Followup to Mozilla Firefox advertiles
The reaction to Mozilla's decision to advertise in Firefox has been interesting to watch. For your consideration, have three responses.
As of now, our expectation is that we’ll be delivering the number of impressions (how many times a tile was shown) and interactions (how many interactions with a tile, i.e. clicks).
No real surprises here; a regular website would give these metrics. What's concerning is the word "expectation", which leaves the door open for using other metrics. Given Firefox contains a user's entire browsing history, this could be far more than a typical ad platform, possibly even more than Google has. This is particularly ironic given many of us used Firefox instead of Chrome specifically for this reason.
A no–win situation
In an admission that the feature is unwanted, commentators have claimed the ads will only appear for a brief time after the first install. Nothing to worry about then, right? Maybe not, as the aptly–named Anonymous Firefox User reminds us:
[..] what about users who have Firefox clear out their cache, etc. upon closing. Does this means [sic], each time the browser tab is opened, a new series of ads will be shoved in that users’ face? [..]
Again, we don't have the specifics of its behaviour yet. Still, by its very function a reset browser looks the same as a fresh install, which an ad platform wouldn't be able to tell apart. If it could, it would represent an incomplete reset, which is itself a privacy concern. Hence, a potential no–win situation.
John Gruber wrote a characteristically candid post, where he compared the language used in a Reuters report with Mozilla's announcement. Comments on the latter post liken the language to doublespeak, which seems right.
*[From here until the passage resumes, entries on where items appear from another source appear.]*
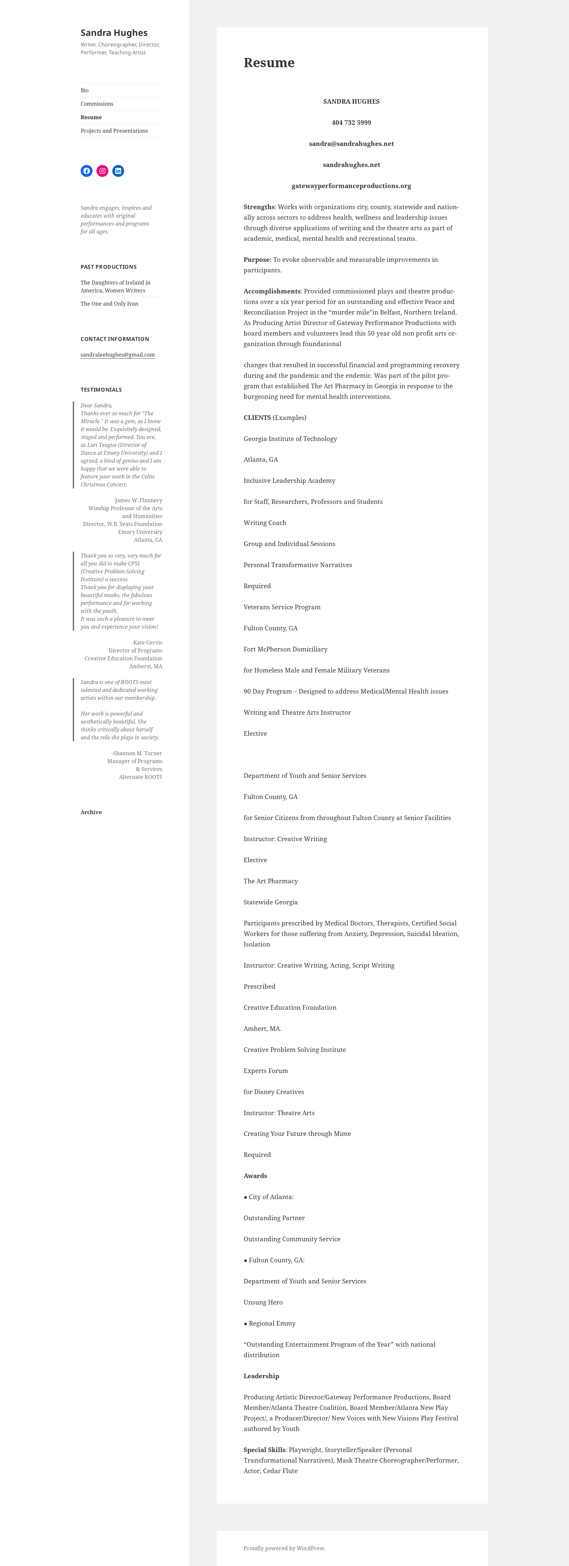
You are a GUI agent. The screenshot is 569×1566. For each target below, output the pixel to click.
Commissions (97, 103)
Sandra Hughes (114, 32)
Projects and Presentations (114, 130)
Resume (91, 117)
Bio (85, 90)
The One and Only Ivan (109, 303)
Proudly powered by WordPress (284, 1548)
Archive (91, 812)
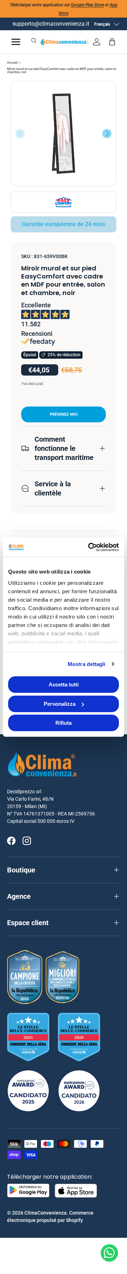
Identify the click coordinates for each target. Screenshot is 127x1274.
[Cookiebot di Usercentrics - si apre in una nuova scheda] (89, 547)
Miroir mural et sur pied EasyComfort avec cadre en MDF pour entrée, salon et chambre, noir (61, 71)
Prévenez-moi (64, 414)
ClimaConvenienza (45, 1213)
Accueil (12, 62)
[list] (63, 133)
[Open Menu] (16, 42)
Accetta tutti (64, 684)
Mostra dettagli (86, 664)
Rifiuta (63, 723)
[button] (112, 42)
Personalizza (59, 704)
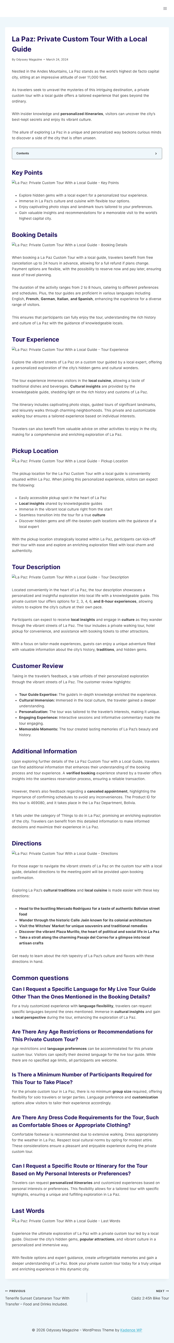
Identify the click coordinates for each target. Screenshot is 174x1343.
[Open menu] (165, 8)
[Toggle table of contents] (156, 153)
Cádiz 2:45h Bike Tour (150, 1295)
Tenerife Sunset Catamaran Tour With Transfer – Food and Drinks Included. (37, 1297)
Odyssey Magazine (29, 59)
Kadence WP (131, 1330)
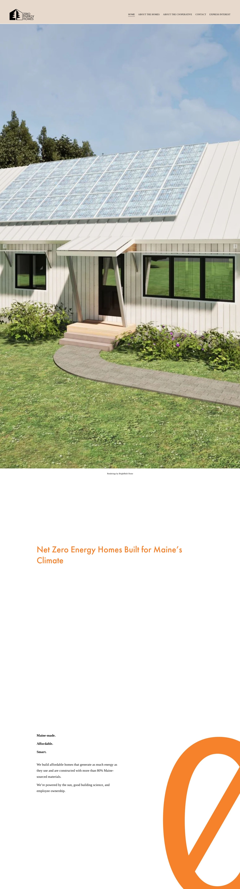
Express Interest (219, 14)
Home (131, 14)
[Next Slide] (235, 246)
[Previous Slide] (5, 246)
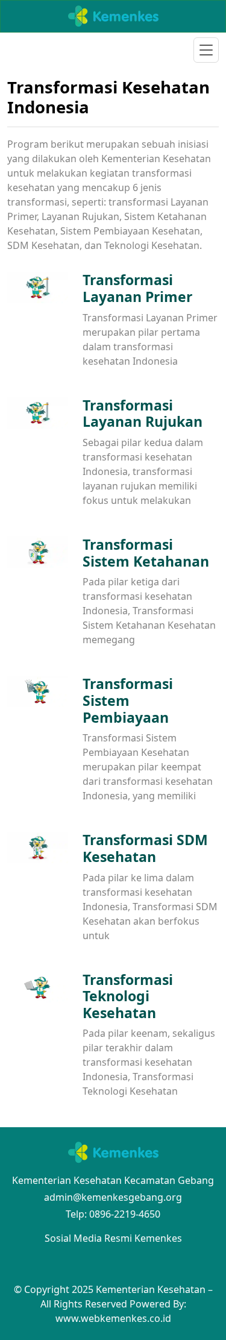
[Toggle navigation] (206, 50)
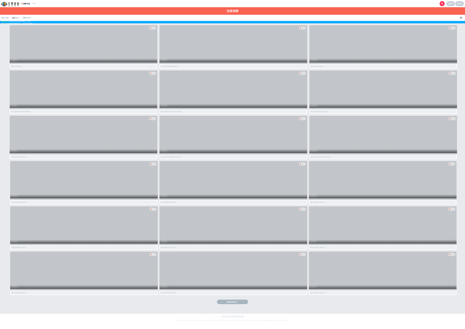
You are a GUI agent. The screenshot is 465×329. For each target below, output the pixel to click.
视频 (153, 28)
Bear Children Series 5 (168, 247)
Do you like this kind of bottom (21, 111)
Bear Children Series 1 (18, 202)
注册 (460, 3)
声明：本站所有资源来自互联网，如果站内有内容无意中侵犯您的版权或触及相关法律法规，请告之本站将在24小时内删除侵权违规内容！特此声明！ (233, 320)
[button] (442, 3)
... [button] (34, 3)
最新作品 (26, 4)
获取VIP (16, 18)
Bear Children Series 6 (317, 247)
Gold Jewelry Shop (317, 66)
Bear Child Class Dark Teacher (321, 157)
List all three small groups (169, 66)
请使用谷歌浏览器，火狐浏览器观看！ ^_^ (22, 22)
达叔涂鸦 (14, 60)
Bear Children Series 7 (18, 293)
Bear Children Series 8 (168, 293)
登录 (451, 3)
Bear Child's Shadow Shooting (171, 157)
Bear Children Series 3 (317, 202)
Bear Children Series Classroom (171, 111)
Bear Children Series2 (168, 202)
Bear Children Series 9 (317, 293)
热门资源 (5, 18)
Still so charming (16, 66)
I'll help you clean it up (18, 157)
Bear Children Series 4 (18, 247)
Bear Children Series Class (320, 111)
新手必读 (28, 18)
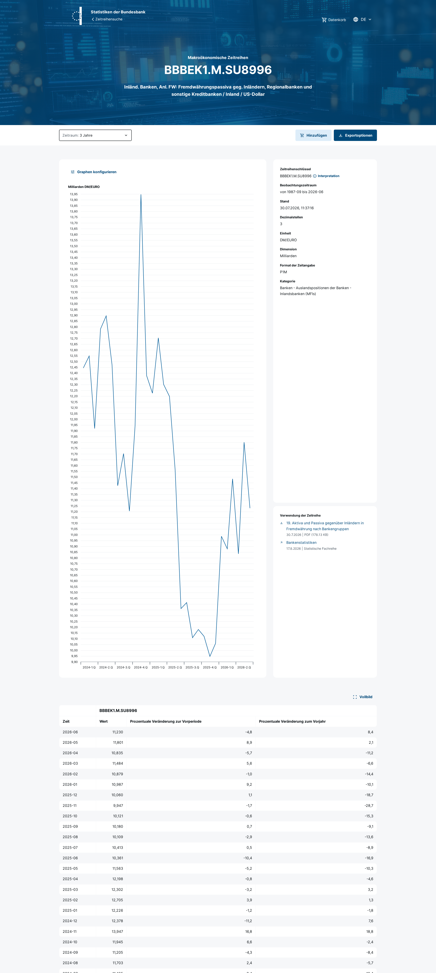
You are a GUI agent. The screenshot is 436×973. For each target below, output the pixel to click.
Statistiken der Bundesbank (118, 12)
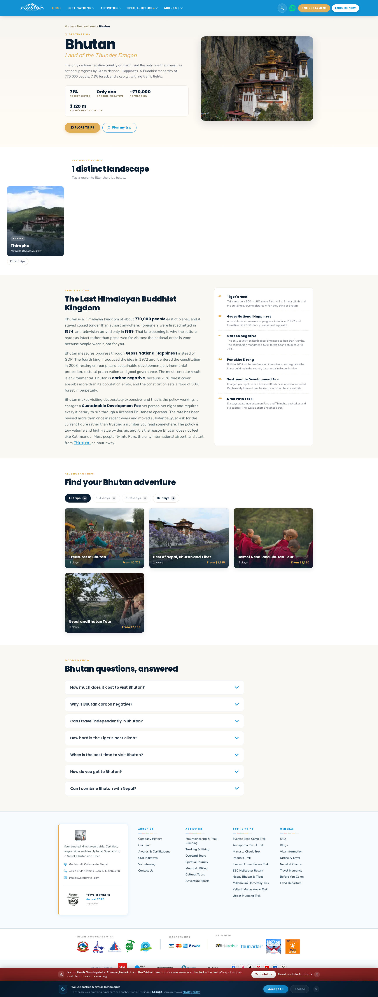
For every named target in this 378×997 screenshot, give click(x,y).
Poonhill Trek (242, 858)
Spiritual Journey (197, 862)
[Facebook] (233, 967)
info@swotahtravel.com (84, 878)
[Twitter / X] (283, 967)
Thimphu (82, 442)
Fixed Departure (290, 883)
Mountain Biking (197, 868)
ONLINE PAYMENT (314, 8)
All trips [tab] (77, 498)
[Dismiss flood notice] (317, 974)
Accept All (276, 989)
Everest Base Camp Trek (249, 839)
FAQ (283, 839)
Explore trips (82, 127)
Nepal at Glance (290, 864)
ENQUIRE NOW (345, 8)
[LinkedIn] (274, 967)
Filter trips (17, 261)
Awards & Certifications (154, 852)
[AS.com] (122, 967)
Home (69, 26)
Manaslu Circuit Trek (246, 852)
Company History (150, 839)
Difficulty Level (290, 858)
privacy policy (191, 992)
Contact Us (145, 871)
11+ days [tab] (165, 498)
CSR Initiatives (148, 858)
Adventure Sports (198, 881)
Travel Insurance (291, 871)
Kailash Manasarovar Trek (250, 889)
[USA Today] (141, 967)
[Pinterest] (258, 967)
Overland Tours (196, 856)
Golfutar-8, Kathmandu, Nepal (88, 864)
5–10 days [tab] (136, 498)
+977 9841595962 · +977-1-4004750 (94, 871)
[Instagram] (241, 967)
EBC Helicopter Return (248, 871)
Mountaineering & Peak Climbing (201, 841)
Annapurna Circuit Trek (248, 845)
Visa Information (291, 852)
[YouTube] (266, 967)
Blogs (284, 845)
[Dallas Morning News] (165, 967)
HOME (56, 8)
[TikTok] (250, 967)
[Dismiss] (316, 989)
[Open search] (282, 8)
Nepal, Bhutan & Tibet (248, 877)
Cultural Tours (195, 875)
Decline (299, 989)
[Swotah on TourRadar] (252, 946)
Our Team (144, 845)
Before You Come (292, 877)
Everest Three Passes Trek (251, 864)
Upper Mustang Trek (247, 896)
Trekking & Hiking (197, 849)
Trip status (263, 974)
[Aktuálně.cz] (189, 967)
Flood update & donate (295, 974)
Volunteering (147, 864)
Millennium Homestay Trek (251, 883)
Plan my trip (121, 127)
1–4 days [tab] (105, 498)
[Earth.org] (212, 967)
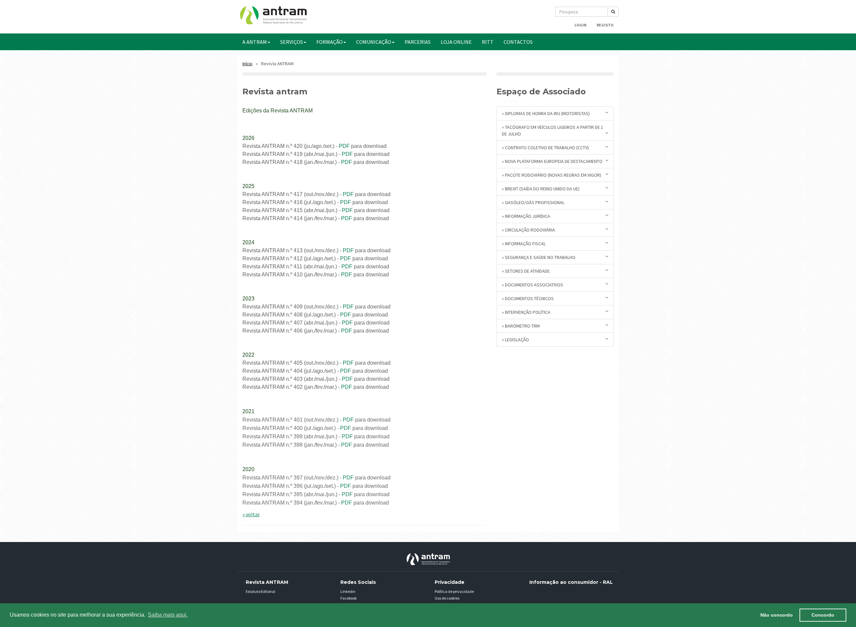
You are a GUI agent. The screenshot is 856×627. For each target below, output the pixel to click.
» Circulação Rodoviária (528, 230)
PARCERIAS (418, 41)
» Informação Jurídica (526, 216)
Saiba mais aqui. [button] (168, 615)
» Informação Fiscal (524, 244)
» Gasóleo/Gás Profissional (533, 202)
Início (247, 64)
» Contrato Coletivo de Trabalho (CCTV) (545, 148)
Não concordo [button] (776, 615)
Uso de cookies (447, 598)
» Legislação (515, 340)
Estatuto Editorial (260, 591)
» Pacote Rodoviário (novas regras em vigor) (551, 175)
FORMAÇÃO (329, 41)
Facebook (348, 598)
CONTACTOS (518, 41)
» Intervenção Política (526, 312)
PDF (344, 146)
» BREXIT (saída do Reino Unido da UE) (540, 189)
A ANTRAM (254, 41)
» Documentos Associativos (532, 285)
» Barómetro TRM (521, 326)
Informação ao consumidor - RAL (571, 582)
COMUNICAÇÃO (373, 41)
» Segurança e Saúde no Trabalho (538, 257)
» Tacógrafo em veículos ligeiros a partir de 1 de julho (552, 130)
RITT (488, 41)
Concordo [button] (823, 615)
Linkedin (347, 591)
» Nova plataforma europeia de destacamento (552, 161)
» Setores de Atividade (526, 271)
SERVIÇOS (291, 41)
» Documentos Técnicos (528, 298)
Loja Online (456, 41)
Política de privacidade (454, 591)
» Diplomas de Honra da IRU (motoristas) (546, 113)
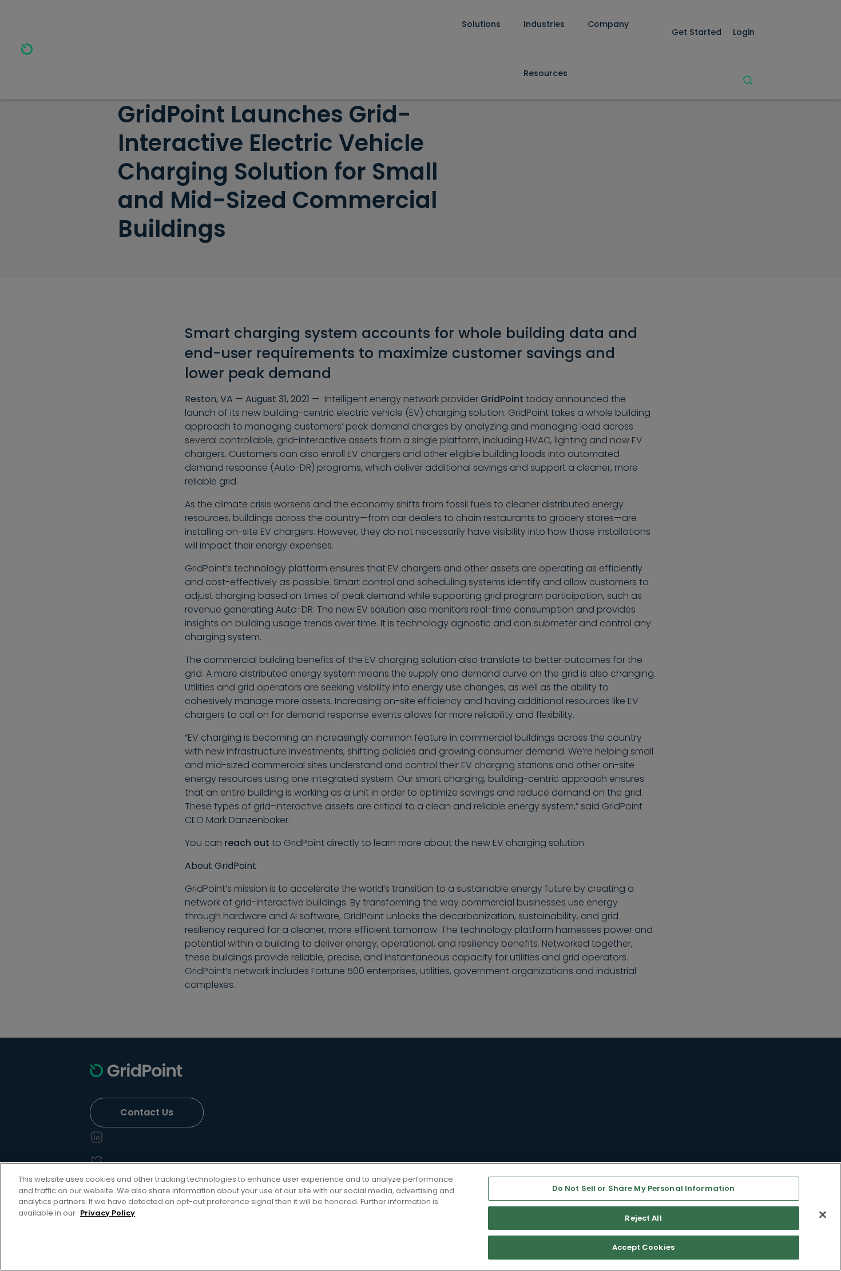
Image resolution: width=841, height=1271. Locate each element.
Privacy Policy (107, 1213)
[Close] (822, 1215)
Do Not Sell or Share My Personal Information (643, 1188)
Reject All (643, 1218)
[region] (420, 1216)
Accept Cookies (643, 1247)
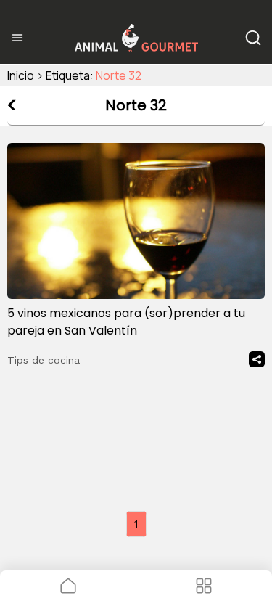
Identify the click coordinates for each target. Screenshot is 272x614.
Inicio (20, 75)
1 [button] (136, 524)
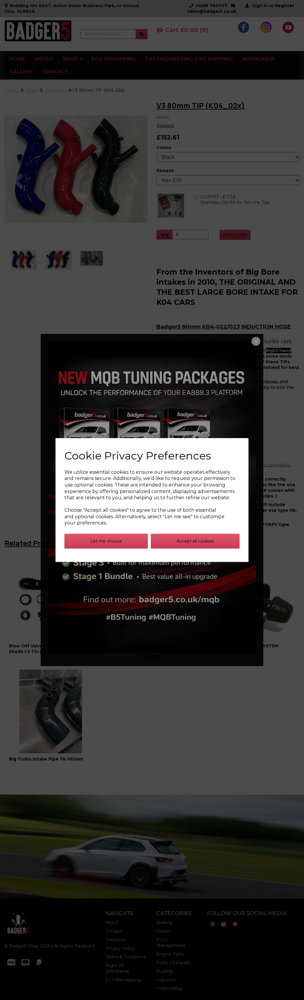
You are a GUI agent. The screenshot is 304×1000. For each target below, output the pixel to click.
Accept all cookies (195, 541)
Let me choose (106, 541)
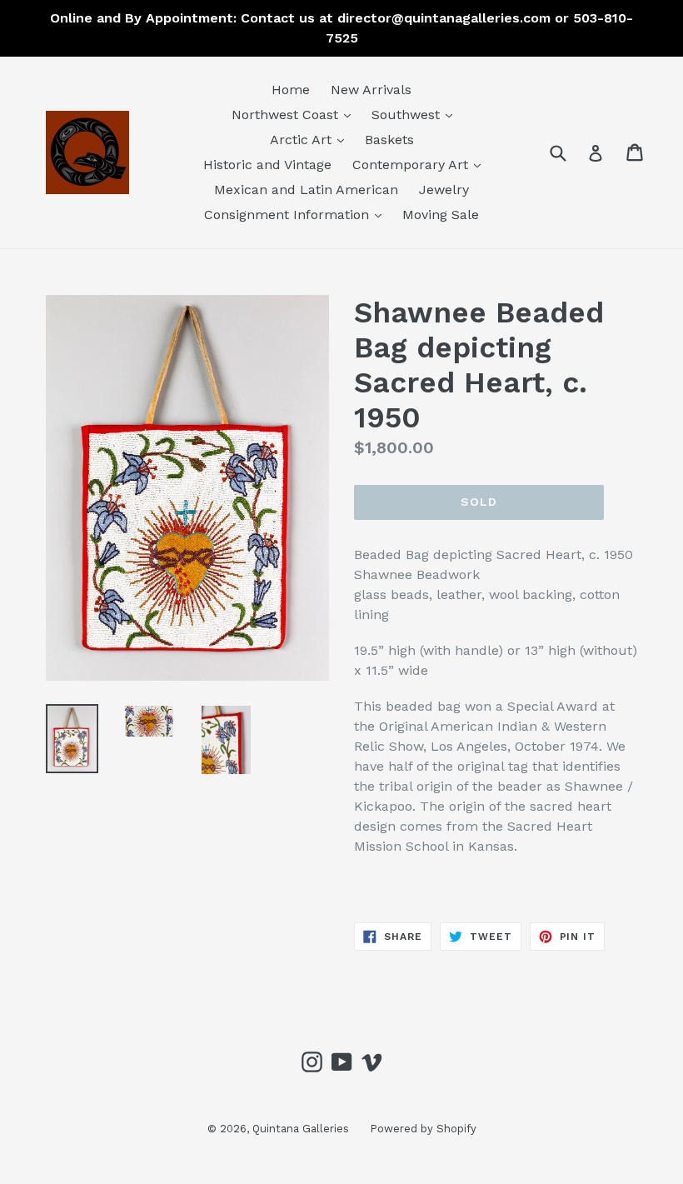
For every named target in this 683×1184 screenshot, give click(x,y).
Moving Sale (440, 214)
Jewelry (444, 189)
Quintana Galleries (300, 1128)
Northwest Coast (295, 114)
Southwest (416, 114)
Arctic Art (311, 139)
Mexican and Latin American (306, 189)
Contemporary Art (420, 164)
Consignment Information (297, 214)
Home (291, 89)
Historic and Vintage (267, 164)
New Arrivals (371, 89)
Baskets (389, 139)
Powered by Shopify (423, 1128)
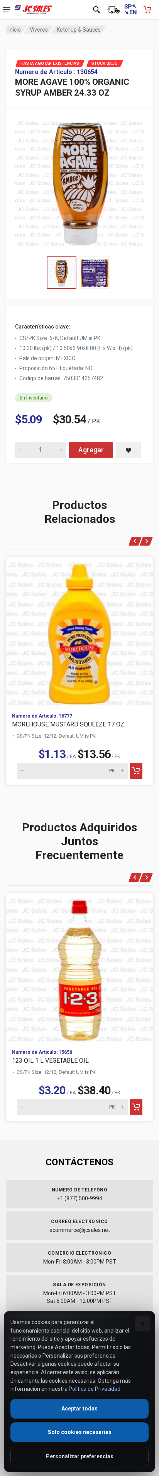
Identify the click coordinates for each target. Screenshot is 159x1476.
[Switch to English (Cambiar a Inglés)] (130, 9)
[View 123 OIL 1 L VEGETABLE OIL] (79, 968)
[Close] (142, 1323)
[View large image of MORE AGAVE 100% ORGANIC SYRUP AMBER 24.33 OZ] (79, 181)
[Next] (146, 541)
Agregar (91, 450)
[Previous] (135, 541)
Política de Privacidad (94, 1389)
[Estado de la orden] (113, 9)
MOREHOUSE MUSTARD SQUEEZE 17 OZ (68, 724)
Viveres (39, 30)
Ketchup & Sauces (79, 30)
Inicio (14, 30)
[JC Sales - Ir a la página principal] (33, 9)
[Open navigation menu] (6, 9)
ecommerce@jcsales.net (79, 1230)
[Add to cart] (136, 771)
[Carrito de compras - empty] (147, 9)
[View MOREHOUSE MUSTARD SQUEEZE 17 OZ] (79, 632)
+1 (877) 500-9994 (79, 1198)
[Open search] (96, 9)
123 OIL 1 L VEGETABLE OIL (50, 1060)
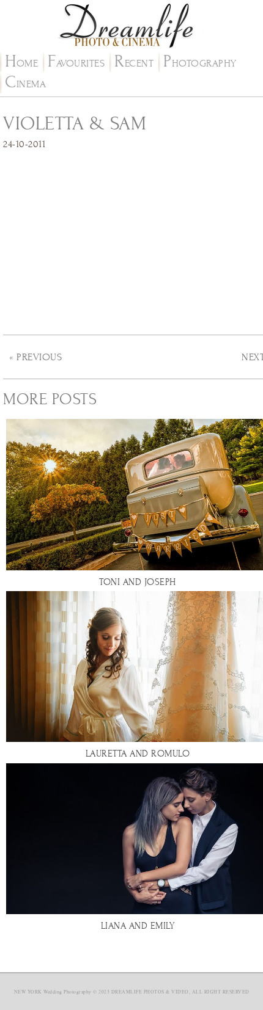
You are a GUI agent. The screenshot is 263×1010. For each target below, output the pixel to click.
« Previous (35, 357)
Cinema (25, 84)
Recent (134, 63)
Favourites (76, 63)
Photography (200, 63)
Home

I think it'd be safe to say Mozilla may have had a better response if they had:
- been honest about their motive for ads in that post;
- admitted we don't want ads in our browser;
- and therefore respectfully assured us the necessary ads would be unobtrusive, while addressing potential privacy concerns.
Instead, they presented it as a new feature that places "users in the centre". This doesn't square with the reality of point 2, therefore even with good intentions it comes across as disingenuous.
I'm grateful to Mozilla for responding to us, but unfortunately it's done little to assuage my concerns. I'll be putting money where my mouth is and donating again to the Mozilla Foundation at my earliest convenience, though if they continue to be evasive it may be for the last time.